Я еще раз взглянул на, рвущуюся в космическую высь, бабу-Ягу, на ее шмыгающий нос и, спрятав теперь уже пустой полиэтиленовый пакет в карман, простив моему затейливому знакомому деньги, повернул домой за другой посудой.
Самый ближний путь был берегом Дона, и я по молодой, свежей зелени, сбивая ногами росу, шёл, любуясь широкой, просторней рекой, вынянчившей казацкую вольницу, верных российских сторожевых ратников, стяжавших замечательную славу русскому государству, не за страх, а за совесть служивших ему.
В сиреневом кусту, сбоку от меня, попытался покатать стеклянную горошину соловей, но звук получился какой-то низкий, хрипловатый, и птах тут же осёкся, устыдившись своей неумелости.
Видно рано еще было соловьиным свадьбам. Вот станут короче и светлее ночи, с обоих концов подсвеченные зорями, попьет соловей родниковой водицы под бережком, прополощет горло, прочистит его, да и сыпанет хрустальные окатыши по росной траве, и, улыбнувшись, качнёт головой прохожий человек, вспоминая свои молодые ночи, свою соловьиную песню.
Широк и спокоен Дон. Вода не течет, вода остановилась, зардевшись от ласковых прикосновений апрельского солнца, она замирает, готовая отдаться его пробудившей силе, его мощи.
Под ногами захлюпало. Я посмотрел выше по берегу. Там, из-под ржавого колотого известняка, юля и виляя между тугими стеблями прошлогоднего батыря, – дурной травы, бурьяна, омывая корни согбенной ветлы, побулькивал светлый ручеек. Родник упругими толчками питал его, как молодая мать своего первенца.
Нельзя было пройти мимо и не напиться, не причаститься этой благодатью. Я, встав по-звериному на четвереньки, припал губами к этому творению природы, В прозрачном болотце, на дне которого хороводились и толклись мелкие камешки, иголки сухих травинок, и крохотные песчинки промытые светлей водой, копилась жизненная сила.
Родная… Редина… Родник.
Я бы пил еще дольше, но ледяная влага студила зубы так, что пришлось оторваться от этой благодати. И, зачерпнув на прощание этой самой влаги, я плеснул её себе в лицо, по-детски смеясь и радостно фыркая.
Вчерашняя растерянность и уныние от запущенности и не ухоженности дома, в котором мне предстояло жить, от глухоты окружающего пространства, от предстоящих неизбежных печалей, отпала от моего сердца, рассыпались и растворились в этой ключевой воде, виляющей у моих ног в неотвратимом стремлении соединиться с вольной русской рекой, чтобы потом стать океанской влагой горькой, как слеза, и, распавшись на неуловимые молекулы, взлететь к небесам, под самое солнце и снова пролиться дождем на землю, и, пройдя сквозь ее толщу, напитаться животворными соками, чтобы потом снова пульсирующими толчками выплеснуться уже в другом времени и у других ног. Великое коловращение вселенской материи породившей и эту вербу, и село на горе, и меня самого. Да, что я?! Маленькая соринка в океане жизни!
Поднявшись вверх по узенькой вихлястой тропке, я вышел на широкую деревенскую улицу с чистенькими домами, беленными все той же подсинённой известью, отчего стены высвечивали лунной голубизной.

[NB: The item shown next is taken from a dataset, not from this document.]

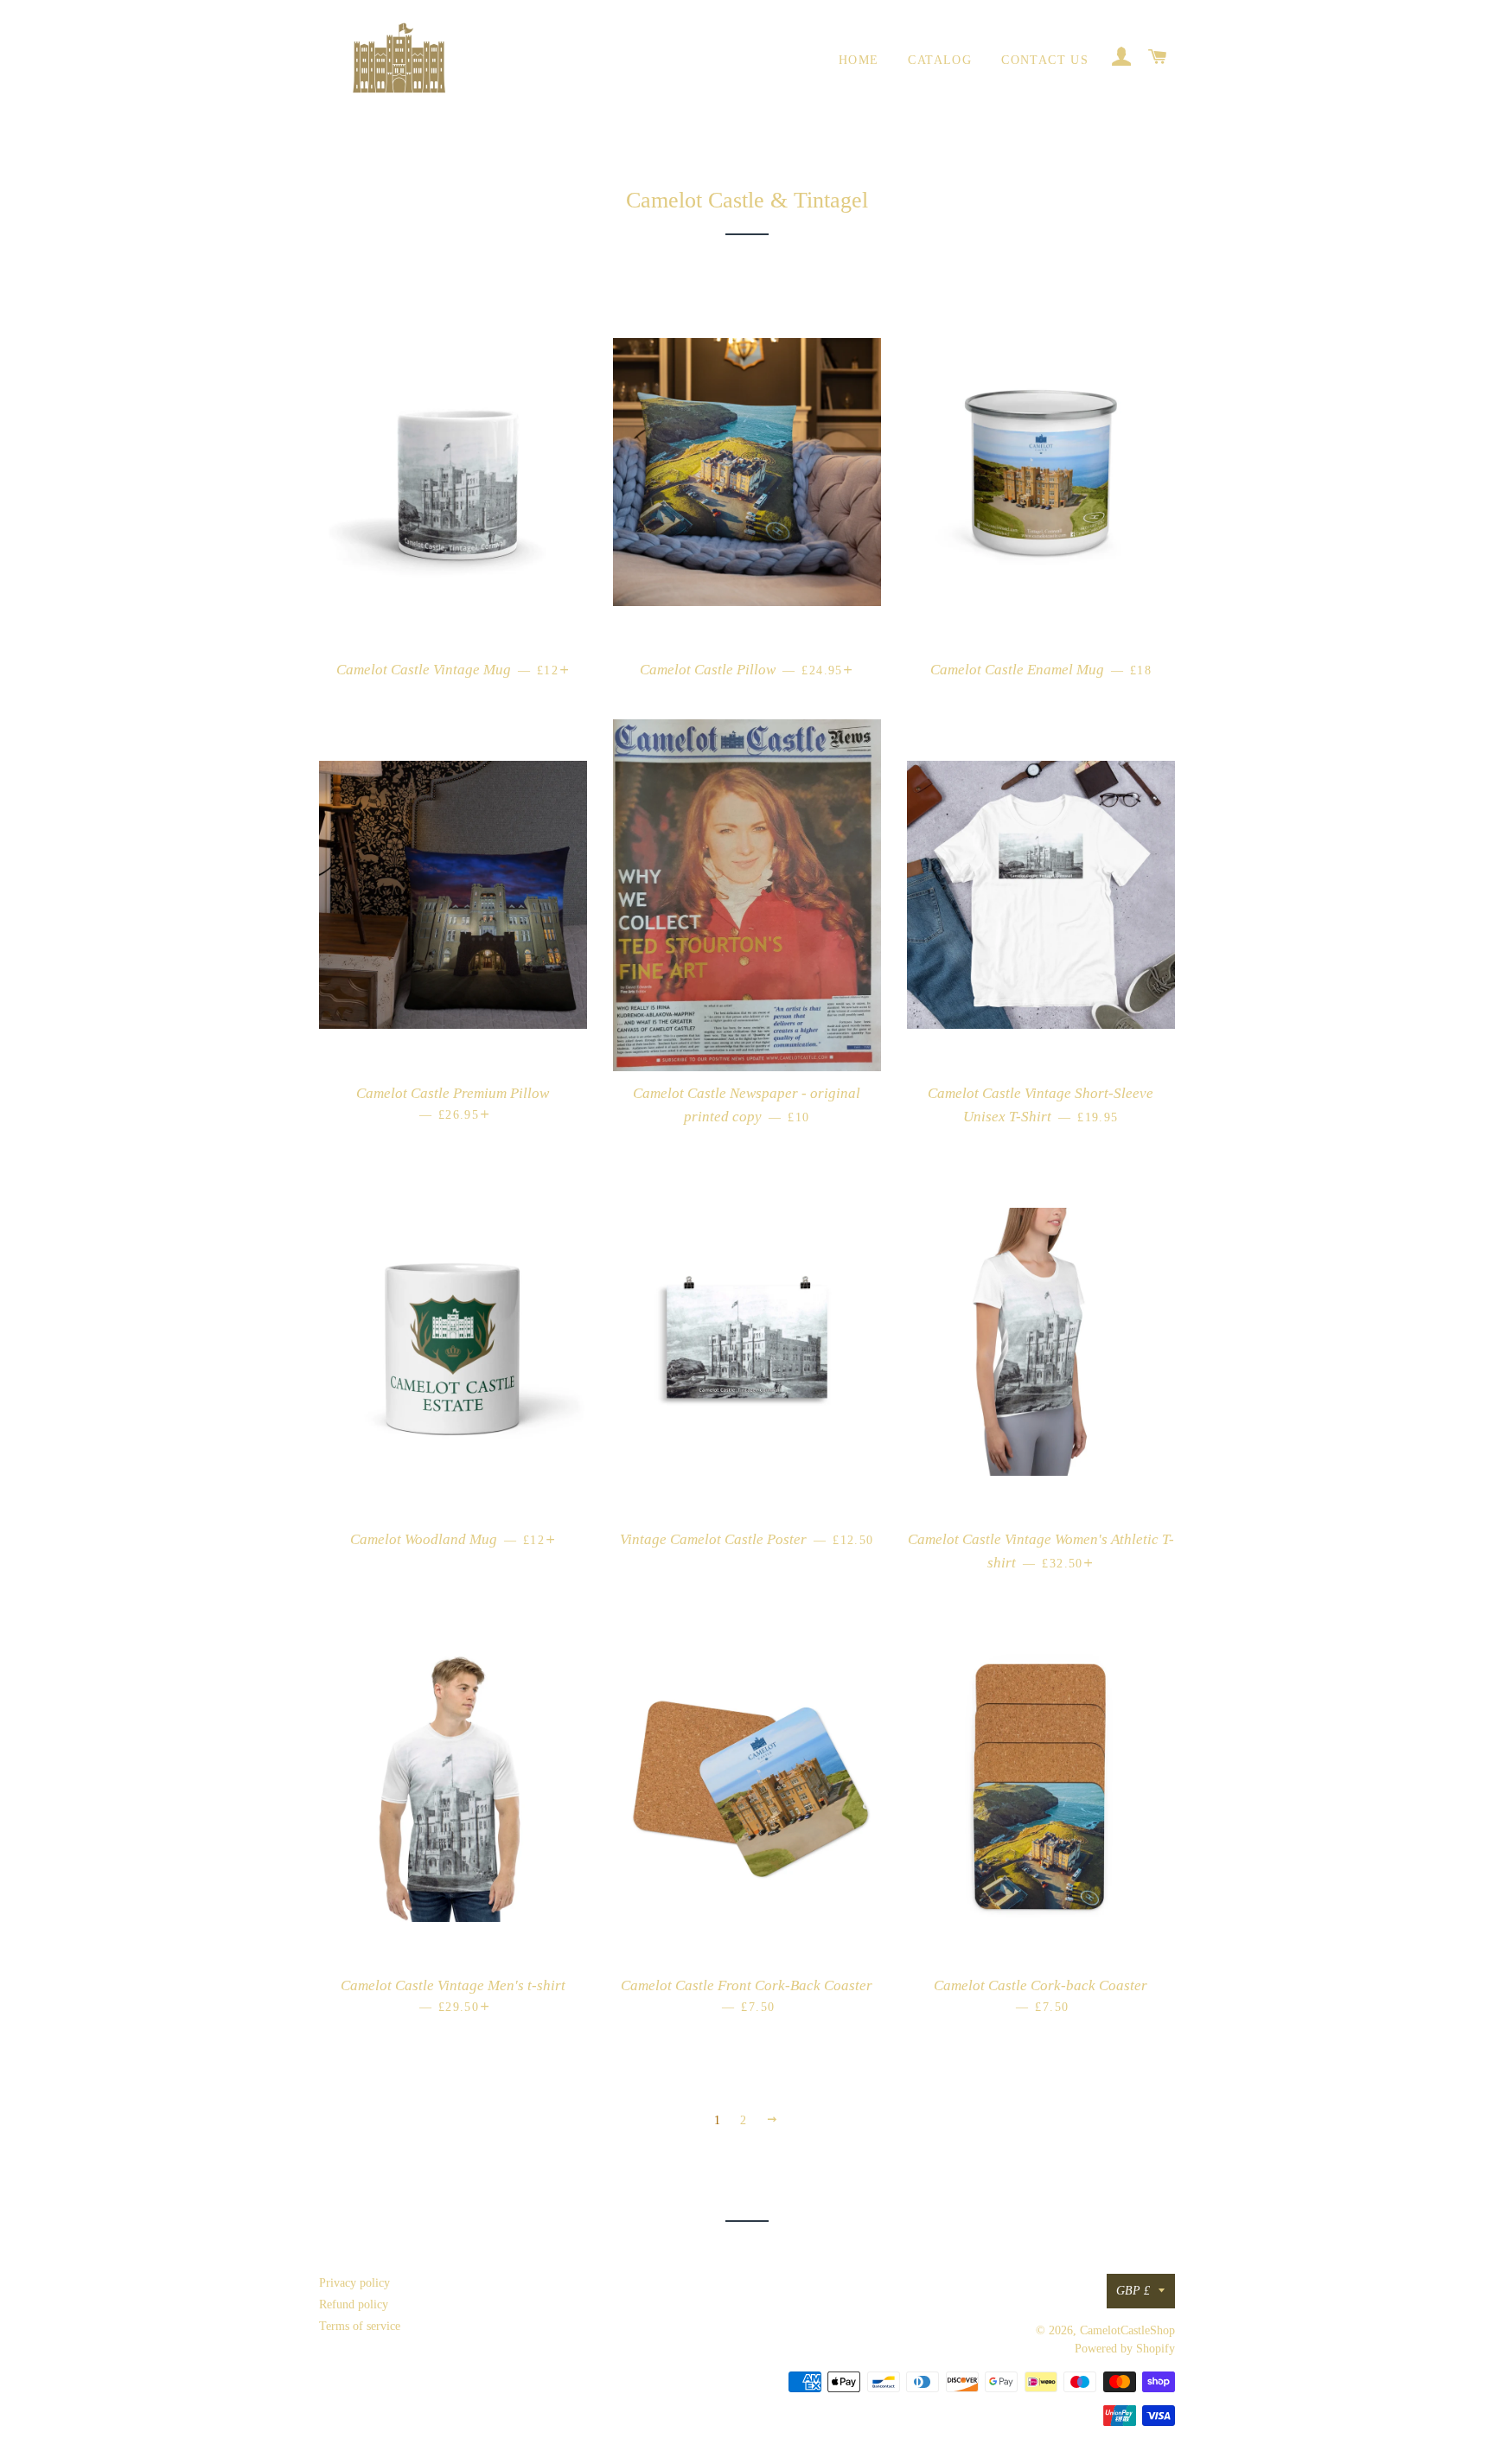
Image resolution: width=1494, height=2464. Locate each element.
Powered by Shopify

Рядом, за старым разлапистым вязом, бесстыдно разинув с проломленными фрамугами окна, с облупившейся местами штукатуркой на отсыревших стенах, как напоминание о пронесшейся в недавнем времена перестроечной разрухе, задевшей своим бесчувственным крылом не только индустриальные города, но также и деревни, как-то неуклюже, углом выпирало большое строение. Бывшее здание совхозной конторы, отданное властями беженцам из братских союзных республик, разваливалось на глазах. Как говориться, без хозяина и товар – сирота…

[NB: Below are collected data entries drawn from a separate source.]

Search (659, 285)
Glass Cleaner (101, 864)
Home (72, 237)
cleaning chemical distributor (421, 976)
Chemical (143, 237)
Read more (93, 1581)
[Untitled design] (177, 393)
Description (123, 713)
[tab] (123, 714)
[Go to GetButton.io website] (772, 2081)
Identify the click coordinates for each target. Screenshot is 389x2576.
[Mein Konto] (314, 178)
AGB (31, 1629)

Оторванный вороватой и неумелей рукой железный лист е крыши, зацепившись за единственный гвоздь, перебитым крылом свисал, обнажая темные ребра обрешетника. Потихоньку, без должного пригляда, двухэтажка времен развитого социализма оседает и рушиться, как само то время, в котором оно было построено.

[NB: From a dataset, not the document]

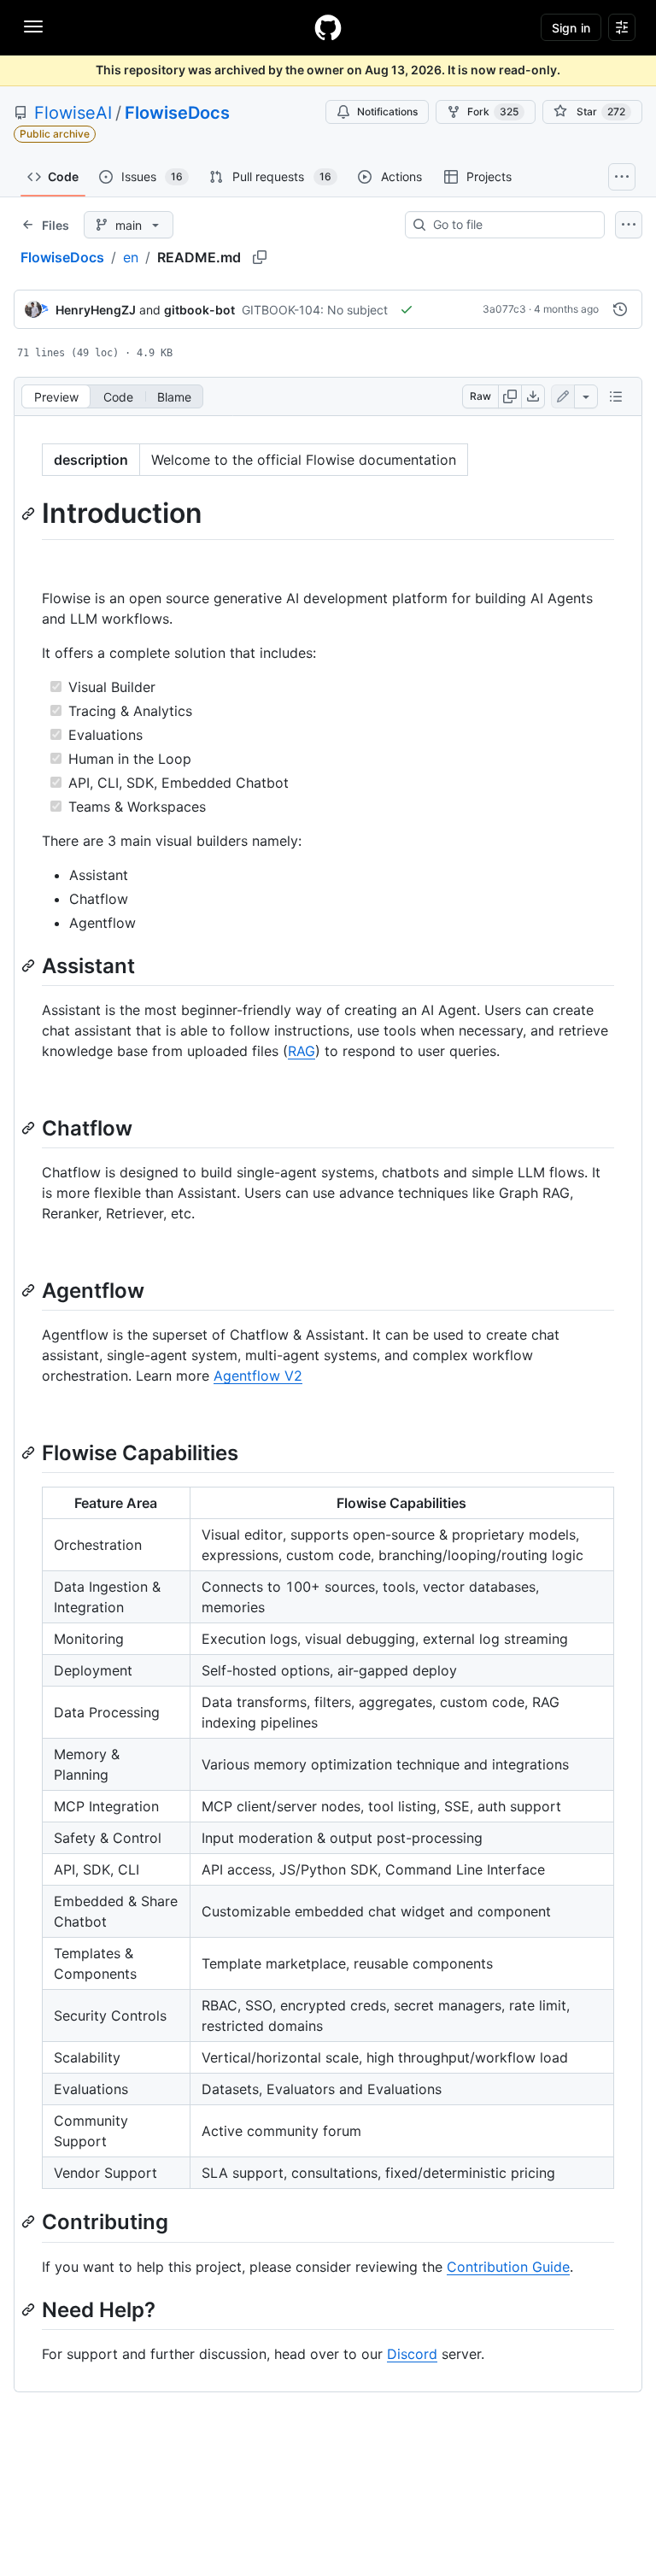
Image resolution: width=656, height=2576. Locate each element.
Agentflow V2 (258, 1375)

Бесхозность, без лишней волокиты, дала возможность временного прибежища разношерстному люду, где вместе с русскими беженцами в согласии и мире проживают также представители и других национальностей не нашедшие общего языка и приюта в других краях.
За черемуховым кустом с уже проклюнувшимися почками, но еще по-осеннему прозрачной, в горестной, согбенной позе, выражающей крайнюю покорность, сидел, прижавшись боком к облупленной стене этого двухэтажного барака, пожилой худощавый цыган с реденькой всклокоченной бородкой и плакал, размазывая по-детски грязным кутком слезы на впалой щеке.